§ Yang Dibutuhkan: Berdasarkan teks bacaan tentang toxic positivity, jelaskan dalam satu sampai tiga kalimat alasan yang dikutip di sana untuk pernyataan "Jadi aku tidak boleh mengeluh!".

§ Teks Bacaan:
# # #
Toxic Positivity = Racun Sebenarnya untuk Para Ibu Kelelahan

06 Juni 2021

Apakah Anda sering mengatakan pada diri sendiri bahwa:

“Ini semua salahku, jadi aku harus menghadapinya dengan kuat!”

“Aku harus kuat, aku tidak boleh lemah dan tidak boleh menangis!”

“Banyak Ibu di luar sana yang lebih kesulitan mengasuh anak dari pada aku. Jadi aku tidak boleh mengeluh!”

Padahal, di saat yang bersamaan Anda sedang merasa sangat lelah dengan situasi yang ada. Mungkin, Anda harus mengurus 3 orang anak, padahal sedang sakit kepala atau situasi buruk lainnya yang sebenarnya menguras emosi.

Jika hal ini sering Anda alami, maka Anda sedang terpapar Toxic Positivity

Apa itu Toxic Positivity?  

Menurut Firman Ramdhani, seorang psikolog yang merupakan founder media edukasi Mind and Brain Indonesia sekaligus Mitra Ahli School of Parenting, dilansir dari beritabaik.id, Toxic positivity adalah saat kita terlalu menanggapi situasi yang terjadi dengan serba positif. Padahal, bisa saja apa yang kita alami atau hadapi memang kurang baik — dan merasa kurang baik itu adalah hal yang wajar.
# # #
§ Data Berikut:
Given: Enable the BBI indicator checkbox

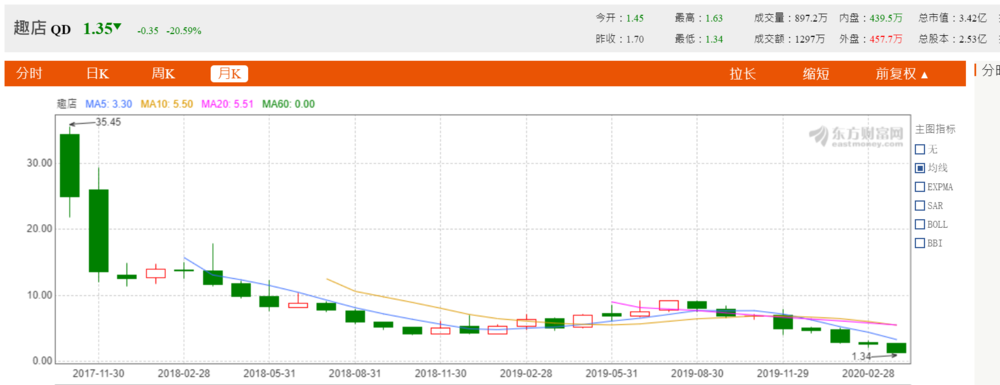Looking at the screenshot, I should (920, 243).
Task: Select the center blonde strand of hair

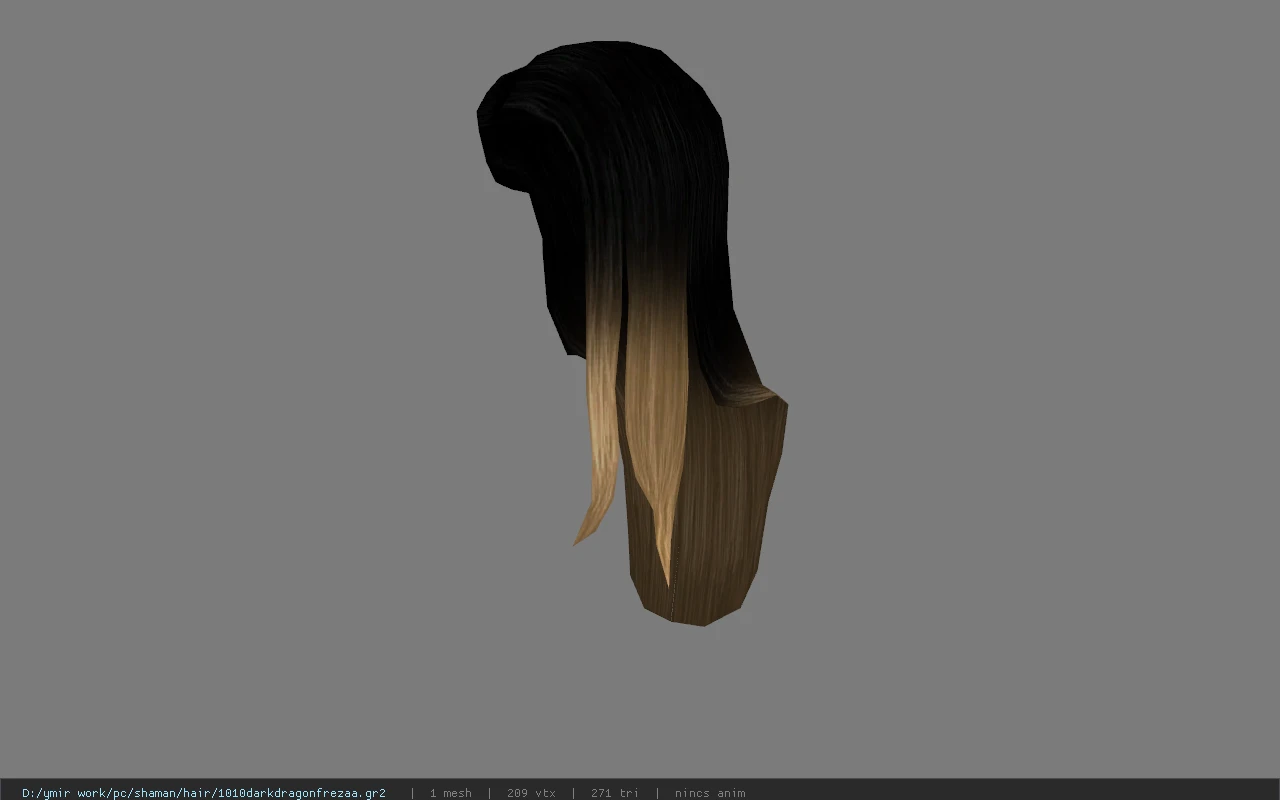Action: (x=655, y=420)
# # #
§ Ruang Jawaban: Alasannya adalah anggapan bahwa banyak ibu di luar sana yang lebih kesulitan mengasuh anak daripada dirinya. Karena itu, ia merasa tidak boleh mengeluh.